Case Presentation: A 78-year-old man with a past medical history of coronary artery disease, cardiac amyloidosis, and paroxysmal atrial fibrillation presented for an elective transurethral resection of the prostate (TURP). Post-procedure, while in the recovery area, he was noted to have difficulty awakening from anesthesia, noted to have altered mental status and bradycardia. Laboratory studies revealed newly developed severe hyponatremia (Na 103 mmol/L), hyperkalemia (K 5.7 mmol/L), hyperammonemia (0.173 mmol/L), and metabolic acidosis (pH 7.27). He received a 100-mL bolus of 3% hypertonic saline in the recovery unit for hyponatremia correction. Although arousable and able to converse, he remained lethargic with worsening mentation. The patient was transferred urgently to the intensive care unit, where a second bolus of hypertonic saline was administered. Severe hyponatremia was attributed to post-TURP syndrome in the setting of large-volume bladder irrigation using 1.5% glycine; approximately 33 liters of irrigation fluid were used during the procedure. Given the combination of profound electrolyte abnormalities, hyperammonemia and neurologic symptoms, intermittent hemodialysis was initiated promptly. Over the next 24 hours, the patient’s condition gradually improved, and he was transferred out of the ICU. Urology resumed continuous bladder irrigation with normal saline until Foley catheter removal. The patient was ultimately discharged home on postoperative day 4 in his baseline state of health without further complications.

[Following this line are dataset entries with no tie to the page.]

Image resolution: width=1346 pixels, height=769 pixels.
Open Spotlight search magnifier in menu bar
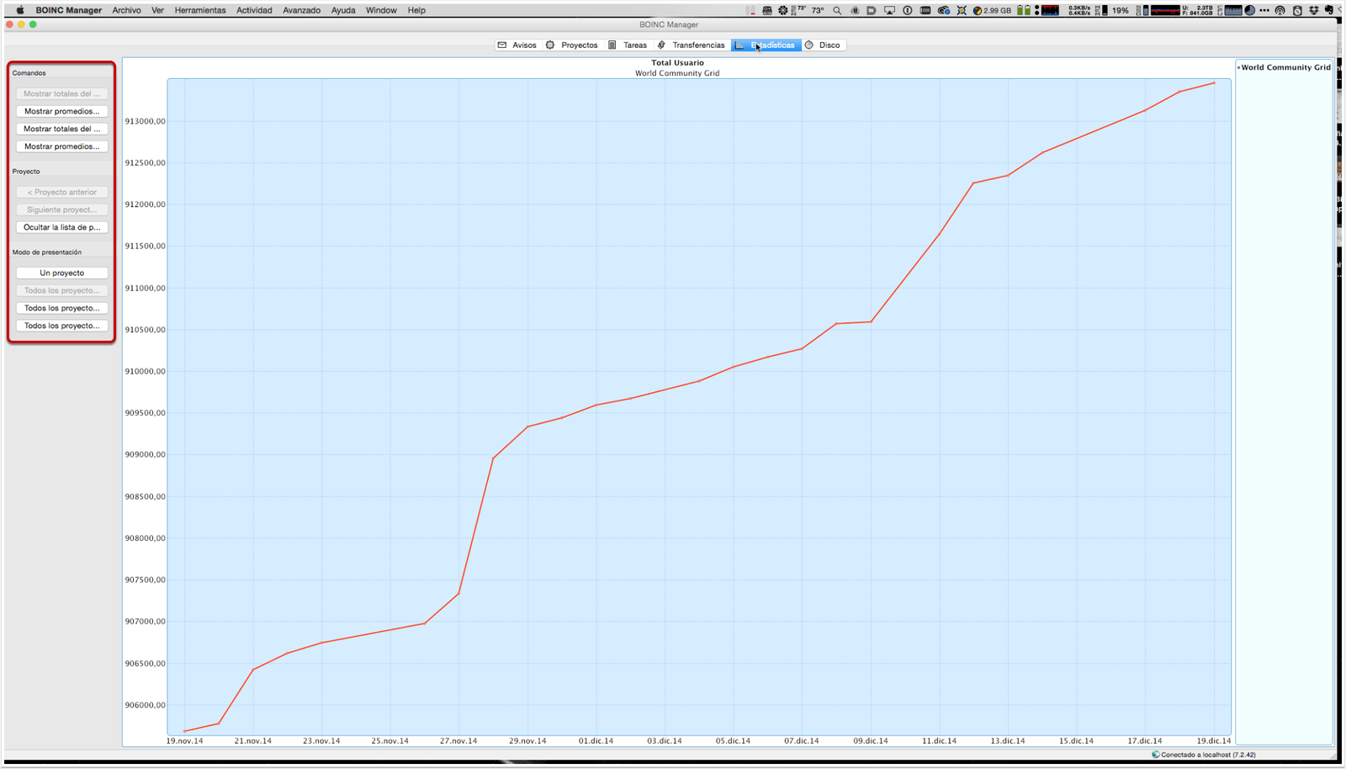(837, 11)
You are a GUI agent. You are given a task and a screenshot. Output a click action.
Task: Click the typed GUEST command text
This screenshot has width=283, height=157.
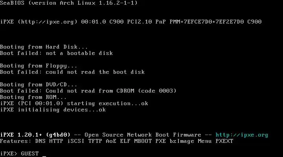[30, 153]
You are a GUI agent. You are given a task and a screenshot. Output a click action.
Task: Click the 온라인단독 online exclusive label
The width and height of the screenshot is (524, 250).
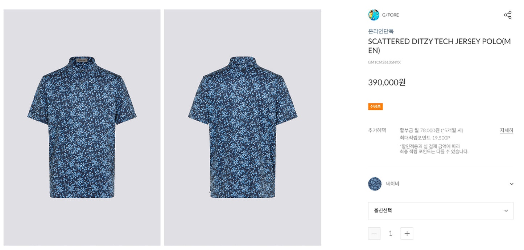[381, 31]
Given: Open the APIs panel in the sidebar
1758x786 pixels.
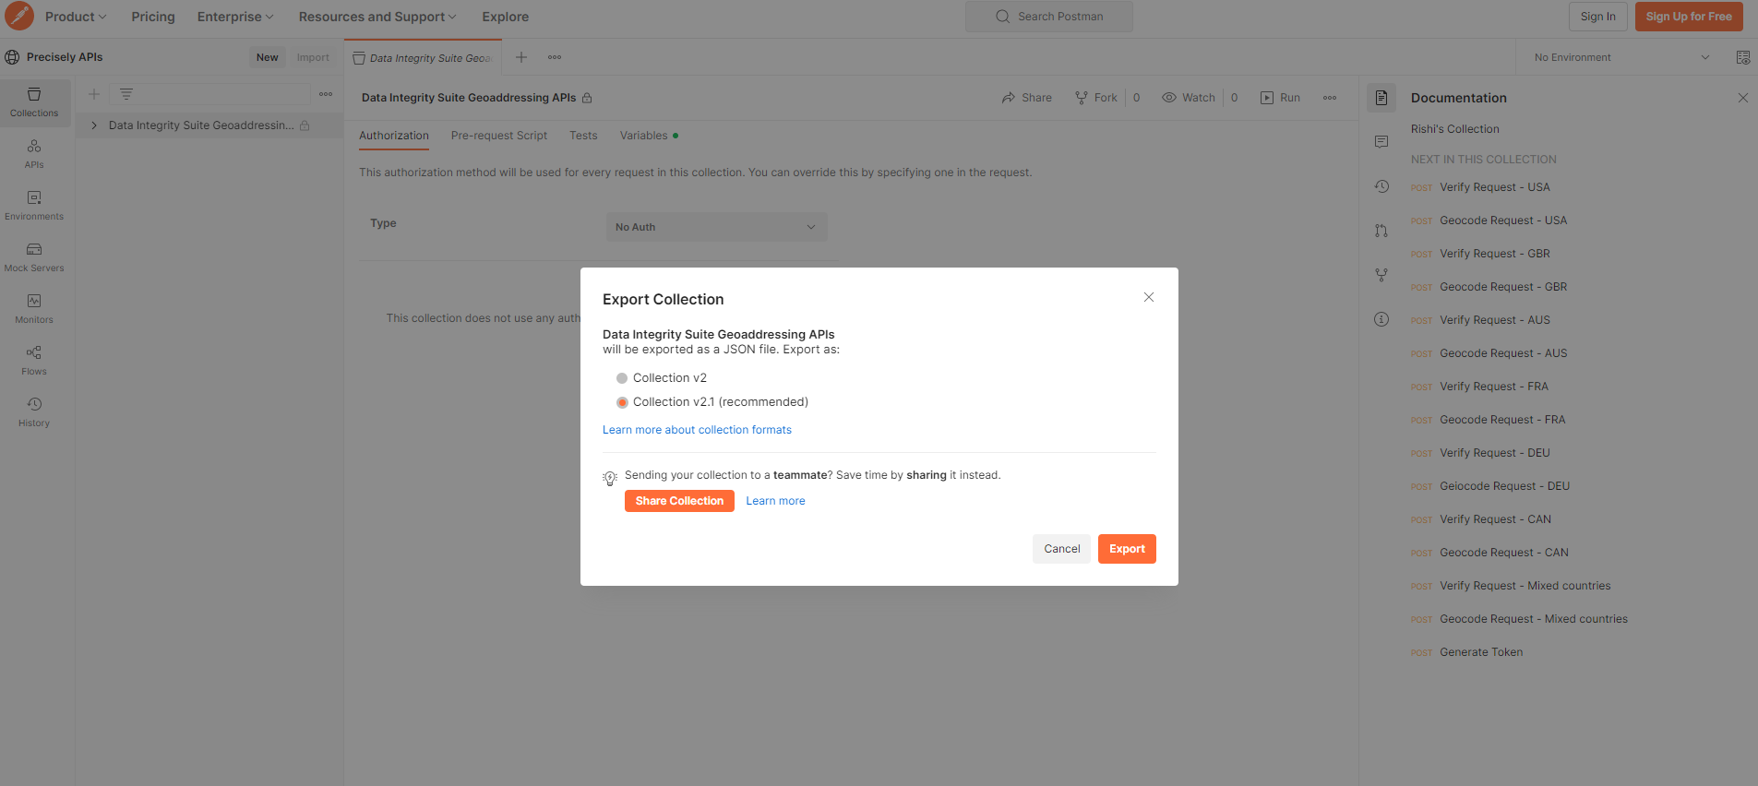Looking at the screenshot, I should coord(34,153).
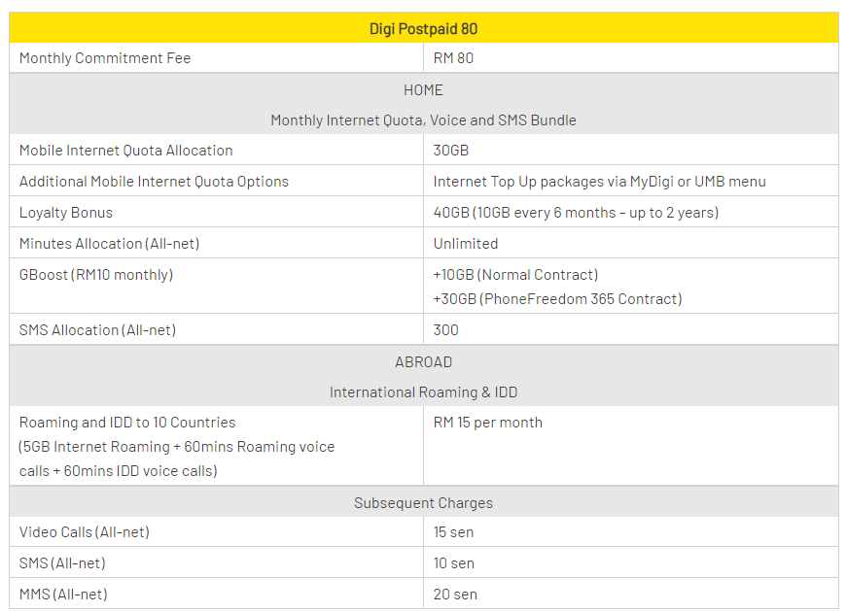
Task: Click the Digi Postpaid 80 table header
Action: pos(423,28)
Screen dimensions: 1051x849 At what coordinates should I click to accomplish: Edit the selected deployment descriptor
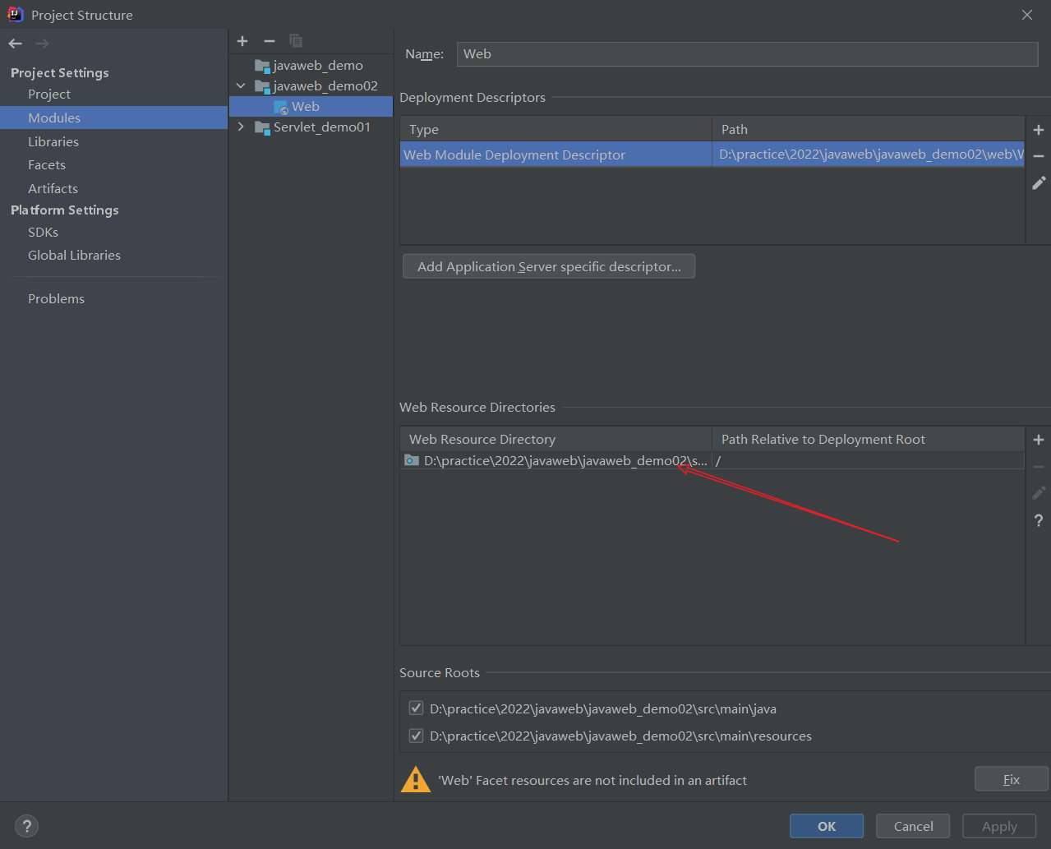point(1039,183)
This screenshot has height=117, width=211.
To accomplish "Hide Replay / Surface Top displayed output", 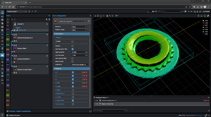I will coord(97,104).
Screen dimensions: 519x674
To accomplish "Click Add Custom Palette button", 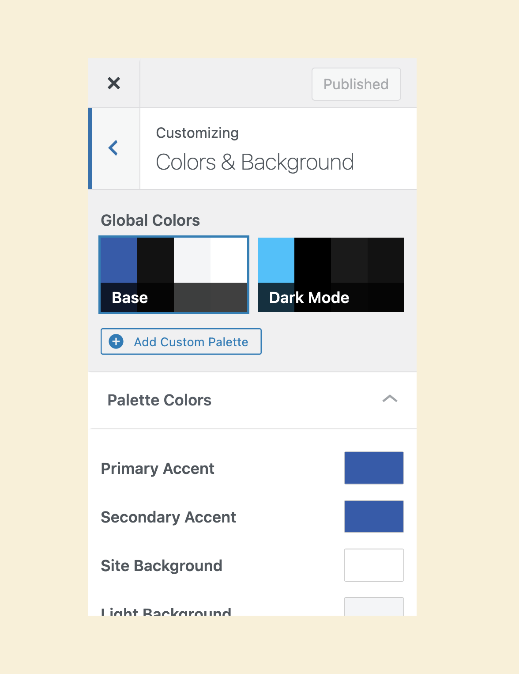I will click(x=181, y=341).
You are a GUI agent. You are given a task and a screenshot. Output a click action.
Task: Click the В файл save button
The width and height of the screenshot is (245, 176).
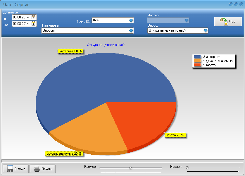pos(16,169)
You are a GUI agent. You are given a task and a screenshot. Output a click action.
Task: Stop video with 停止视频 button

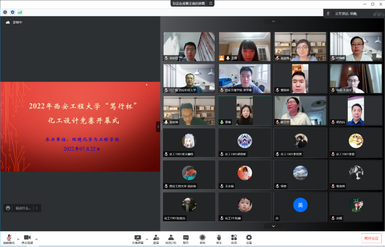(27, 239)
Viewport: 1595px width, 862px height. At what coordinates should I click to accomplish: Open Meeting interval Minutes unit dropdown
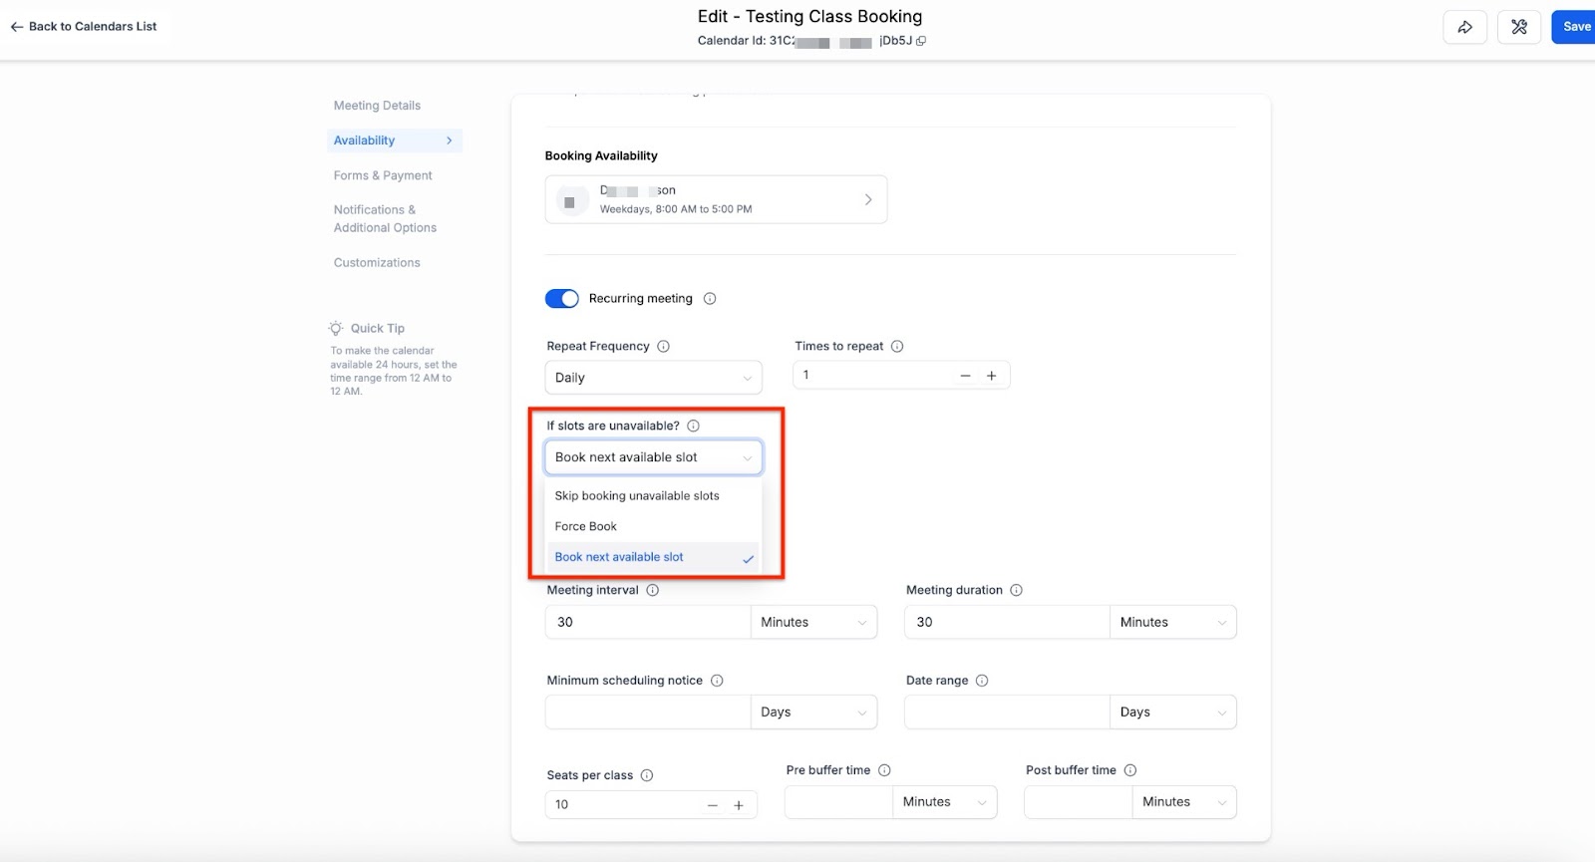(813, 622)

Discussion: Post-TURP syndrome is an uncommon but very serious complication following a TURP procedure that requires large volumes of irrigating fluid. Severe hyponatremia causing neurologic symptoms occurs in only 2% of all TURP cases. Normally the lower urinary tract system has selective permeability in response to osmotic gradients to help regulate and manage changes in urine concentration. This also serves as a barrier to prevent uptake of fluids or solutes into the surrounding tissues and circulation. TURP procedures, however, run the risk of severing large prostatic blood vessels intraoperatively, which then allows for rapid absorption of irrigant and a resulting dilutional hyponatremia. In this particular case, the patient had worsening neurologic symptoms given very low sodium concentrations, glycine toxicity, and the accumulation of ammonia secondary to glycine metabolism. Prevention of post-TURP syndrome focuses on minimizing total intraoperative fluid absorption if possible. Limiting the duration of surgery and monitoring the quantity of fluid absorbed are general measures to prevent such complications. There should always be a low threshold to suspect post-TURP syndrome for longer surgeries requiring large amounts of irrigation, and especially if the patient has difficulty awakening from anesthesia. Management involves expedited correction of low sodium levels with hypertonic saline, and the removal of toxic metabolites, excess volume, and osmotic derangements via hemodialysis.

Conclusions: Post-TURP syndrome is an uncommon complication of a commonly performed procedure in older males. Timely and appropriate management of toxic and electrolyte derangements are needed to prevent irreversible and even fatal outcomes for an otherwise benign urological procedure.